#### DESCRIPTION OF THE TASK:
Give the data again in its entirety, exactly as provided.

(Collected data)

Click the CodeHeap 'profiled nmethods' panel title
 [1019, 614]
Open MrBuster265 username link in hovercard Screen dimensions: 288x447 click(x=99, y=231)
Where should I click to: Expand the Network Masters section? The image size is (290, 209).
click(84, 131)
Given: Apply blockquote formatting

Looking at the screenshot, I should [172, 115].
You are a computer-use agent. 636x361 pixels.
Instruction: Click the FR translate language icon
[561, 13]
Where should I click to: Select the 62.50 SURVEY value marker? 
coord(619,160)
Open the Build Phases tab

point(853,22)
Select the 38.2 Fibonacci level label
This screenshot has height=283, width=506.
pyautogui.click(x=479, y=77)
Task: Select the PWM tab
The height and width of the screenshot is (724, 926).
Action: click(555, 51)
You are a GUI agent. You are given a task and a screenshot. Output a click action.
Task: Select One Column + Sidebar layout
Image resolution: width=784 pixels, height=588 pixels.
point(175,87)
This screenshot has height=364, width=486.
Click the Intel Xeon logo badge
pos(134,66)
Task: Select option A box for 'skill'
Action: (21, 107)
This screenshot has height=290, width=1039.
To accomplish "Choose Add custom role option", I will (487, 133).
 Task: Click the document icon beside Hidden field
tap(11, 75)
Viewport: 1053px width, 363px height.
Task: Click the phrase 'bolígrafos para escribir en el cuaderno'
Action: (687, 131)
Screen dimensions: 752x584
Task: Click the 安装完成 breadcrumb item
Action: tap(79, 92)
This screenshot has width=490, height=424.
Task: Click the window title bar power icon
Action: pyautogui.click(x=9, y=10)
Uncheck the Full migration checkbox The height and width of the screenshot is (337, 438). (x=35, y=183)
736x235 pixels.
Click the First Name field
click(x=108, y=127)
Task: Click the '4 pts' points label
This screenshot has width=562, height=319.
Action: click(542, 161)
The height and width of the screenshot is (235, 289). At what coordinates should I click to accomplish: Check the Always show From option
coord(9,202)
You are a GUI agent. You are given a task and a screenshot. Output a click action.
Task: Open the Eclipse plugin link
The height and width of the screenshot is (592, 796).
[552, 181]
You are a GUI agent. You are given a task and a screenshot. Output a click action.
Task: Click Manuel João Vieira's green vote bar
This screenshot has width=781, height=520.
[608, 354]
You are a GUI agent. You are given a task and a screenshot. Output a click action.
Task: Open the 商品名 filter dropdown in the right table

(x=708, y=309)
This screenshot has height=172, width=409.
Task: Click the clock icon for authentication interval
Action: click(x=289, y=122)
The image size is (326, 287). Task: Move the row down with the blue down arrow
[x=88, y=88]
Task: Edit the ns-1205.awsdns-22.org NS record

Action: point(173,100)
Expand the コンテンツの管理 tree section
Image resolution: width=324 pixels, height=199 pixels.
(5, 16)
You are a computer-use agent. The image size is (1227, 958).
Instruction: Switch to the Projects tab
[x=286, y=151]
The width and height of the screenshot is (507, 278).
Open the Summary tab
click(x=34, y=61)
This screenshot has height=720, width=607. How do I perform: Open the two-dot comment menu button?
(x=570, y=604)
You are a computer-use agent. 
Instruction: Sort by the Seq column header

#### SOLVED PROBLEM:
Click the CodeHeap 'profiled nmethods' panel title
 [1019, 614]
Open MrBuster265 username link in hovercard Screen dimensions: 288x447 click(x=99, y=231)
Where should I click to: Expand the Network Masters section? The image size is (290, 209).
click(84, 131)
Given: Apply blockquote formatting

Looking at the screenshot, I should [172, 115].
You are a computer-use agent. 636x361 pixels.
Instruction: Click the FR translate language icon
[561, 13]
Where should I click to: Select the 62.50 SURVEY value marker? 
coord(619,160)
Open the Build Phases tab

point(853,22)
Select the 38.2 Fibonacci level label
This screenshot has height=283, width=506.
pyautogui.click(x=479, y=77)
Task: Select the PWM tab
The height and width of the screenshot is (724, 926).
Action: click(555, 51)
You are a GUI agent. You are given a task and a screenshot. Output a click action.
Task: Select One Column + Sidebar layout
Image resolution: width=784 pixels, height=588 pixels.
point(175,87)
This screenshot has height=364, width=486.
Click the Intel Xeon logo badge
pos(134,66)
Task: Select option A box for 'skill'
Action: (21, 107)
This screenshot has height=290, width=1039.
To accomplish "Choose Add custom role option", I will (487, 133).
 Task: Click the document icon beside Hidden field
tap(11, 75)
Viewport: 1053px width, 363px height.
Task: Click the phrase 'bolígrafos para escribir en el cuaderno'
Action: (687, 131)
Screen dimensions: 752x584
Task: Click the 安装完成 breadcrumb item
Action: tap(79, 92)
This screenshot has width=490, height=424.
Task: Click the window title bar power icon
Action: pyautogui.click(x=9, y=10)
Uncheck the Full migration checkbox The height and width of the screenshot is (337, 438). (x=35, y=183)
736x235 pixels.
Click the First Name field
click(x=108, y=127)
Task: Click the '4 pts' points label
This screenshot has width=562, height=319.
Action: click(542, 161)
The height and width of the screenshot is (235, 289). At what coordinates should I click to accomplish: Check the Always show From option
coord(9,202)
You are a GUI agent. You are given a task and a screenshot. Output a click action.
Task: Open the Eclipse plugin link
The height and width of the screenshot is (592, 796).
[552, 181]
You are a GUI agent. You are given a task and a screenshot. Output a click action.
Task: Click Manuel João Vieira's green vote bar
This screenshot has width=781, height=520.
[608, 354]
You are a GUI agent. You are given a task and a screenshot. Output a click action.
Task: Open the 商品名 filter dropdown in the right table

(x=708, y=309)
This screenshot has height=172, width=409.
Task: Click the clock icon for authentication interval
Action: click(x=289, y=122)
The image size is (326, 287). Task: Move the row down with the blue down arrow
[x=88, y=88]
Task: Edit the ns-1205.awsdns-22.org NS record

Action: point(173,100)
Expand the コンテンツの管理 tree section
Image resolution: width=324 pixels, height=199 pixels.
(5, 16)
You are a computer-use agent. The image size is (1227, 958).
Instruction: Switch to the Projects tab
[x=286, y=151]
The width and height of the screenshot is (507, 278).
Open the Summary tab
click(x=34, y=61)
This screenshot has height=720, width=607. How do I perform: Open the two-dot comment menu button?
(x=570, y=604)
You are a computer-use agent. 
Instruction: Sort by the Seq column header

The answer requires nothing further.